How to prevent root rot in plants
If you’re repotting the plant that’s suffering from powdery mildew or white fuzz, there are quite a few things you can do to prevent the plant from getting root rot. Here are some of the tips to consider:
- Drying out the potting soil in the sun before repotting
- Get rid of molds from the plant and spray with fungicides on the stems and leaves
- Apply an anti-fungal to the soil
- Repot new plants into sterile soil or a new potting mix that’s not expired.
Symptoms of plant molds
Symptoms of mold are usually visible in various parts of a plant. If you expose your plant to less light and high humid environment, then you are likely to observe the following features of your plant.
The powdery deposits appear on buds, leaves, or shoots of a plant and can make the entire shoot white dirty. Though the mildew is unlikely to kill the plant, it weakens and damages the roses. The following are other symptoms of fuzzy mold attacks.
- Wilting of leaves
- Rotting of pods
- Leaves turning to yellow
- Gray mold. This is a fungal disease that attacks the whole plant
- The white powder appears on the leaves
- The appearance of water-soaked spots on leaves.
Commonly affected plants
The effects of powdery mildew are mostly common on green parts of pea plants. The disease is common in Ornamentals, Vegetables, most flowers, and woody plants.

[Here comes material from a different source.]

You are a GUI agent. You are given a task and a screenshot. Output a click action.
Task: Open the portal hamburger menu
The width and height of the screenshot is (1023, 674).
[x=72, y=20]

Greenhouse crops susceptible to powdery mildew include the following.
- African Violet
- Gerbera daisy
Ways to prevent powdery mildew on plants
- Chose plants that are powdery mildew resistant. Such varieties include cucurbits (cucumbers, squash, melons, etc.) These varieties can easily be bought from seed suppliers.
- Plant where the sun is likely to hit your plants well because powdery mildew develops in shady areas.
- Always water from the overhead to wash spores away from the leaves.
- Increase air circulation through pruning bushy plants such as peace lilies. Pruning helps reduce humidity to discourage the growth of powdery mildew.
- Spray infected plants with fungicides
In case you want to avoid using chemicals in your small garden, you can opt for a bicarbonate solution as a homemade control for the white stuff on plants.
To control the spread to other plants, get rid of all infected stems, foliage, fruits, or any other parts by destroying them. You can either through away the pruned parts or burn them.
When seedlings are affected by damping off, plants fail to develop a strong stem. As a result, the fungi affect the stem, and rooms and prevent the movement of nutrients in various parts of a plant.
Growers need to put their plants in check to oversee any signs of mold to save a plant before serious damage is observed. While small plants affected by molds may recover, mature plants may hardly survive the effects of fungi.